Jacob Zuma might make his ConCourt appeal from prison

Lungani Zungu

Jacob Zuma might be in jail as early as Wednesday if the Pietermaritzburg High Court throws out his application not to be arrested.

The former president was sentenced by the Constitutional Court to 15 months in prison for     ignoring a ConCourt order to appear at the state capture commission.

Zuma is now pinning his hopes on the Pietermaritzburg High Court on Tuesday, and on an application to the Constitutional Court on 12 July.

Despite saying he doesn’t fear prison, Zuma is pleading with the Pietermaritzburg High Court to stop his arrest until his matter is heard in the ConCourt, where he is fighting to have the sentence reversed.

Should the Pietermaritzburg High Court dismiss his last-ditch bid on Tuesday, he should head to Westville prison to begin his sentence ahead of the Constitutional Court hearing the following Monday. 

Daniel Witz of Witz Inc told Scrolla.Africa that Zuma would have to be arrested should the high court rule against him on Tuesday.

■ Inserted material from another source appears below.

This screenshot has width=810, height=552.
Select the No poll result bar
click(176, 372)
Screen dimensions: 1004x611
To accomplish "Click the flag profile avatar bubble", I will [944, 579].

“He will not escape going to jail if the court throws out his case.”

But Witz said Zuma could choose to apply for bail pending the outcome of the Constitutional Court hearing.

The ConCourt has said it will hear Zuma’s application despite saying its ruling last week was unappealable. But it stated the hearing would be virtual, which could imply it anticipated Zuma appearing from prison.

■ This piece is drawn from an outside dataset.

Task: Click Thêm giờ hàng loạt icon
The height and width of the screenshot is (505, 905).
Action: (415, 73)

It also emerged late on Sunday that President Cyril Ramaphosa and Police Minister Bheki Cele did not oppose Zuma’s application.

Witz said: “This means nothing for Zuma and his bid not to go to jail.

“Ramaphosa and Cele are saying they are not part of this as the matter involves Zuma and the commission who launched the initial contempt application. The SAPS and other relevant state agencies will abide by the court’s decision.”

In a show of force earlier on Sunday in Nkandla, Zuma addressed his scores of supporters, who blatantly ignored the lockdown regulations.

He later held a media briefing with journalists inside his Nkandla home, which controversially cost South African taxpayers R240 million.

“Sending me to prison at the height of the pandemic would be sentencing me to death,” said Zuma.

He visibly became angry when he was asked why he did not warn his supporters against unruly behaviour outside his house.

“What do I have to do with that?” he asked.

He was flanked by his attorney Advocate Dali Mpofu and his loyal daughter Duduzile Zuma, who became his star witness in his rape case in 2006.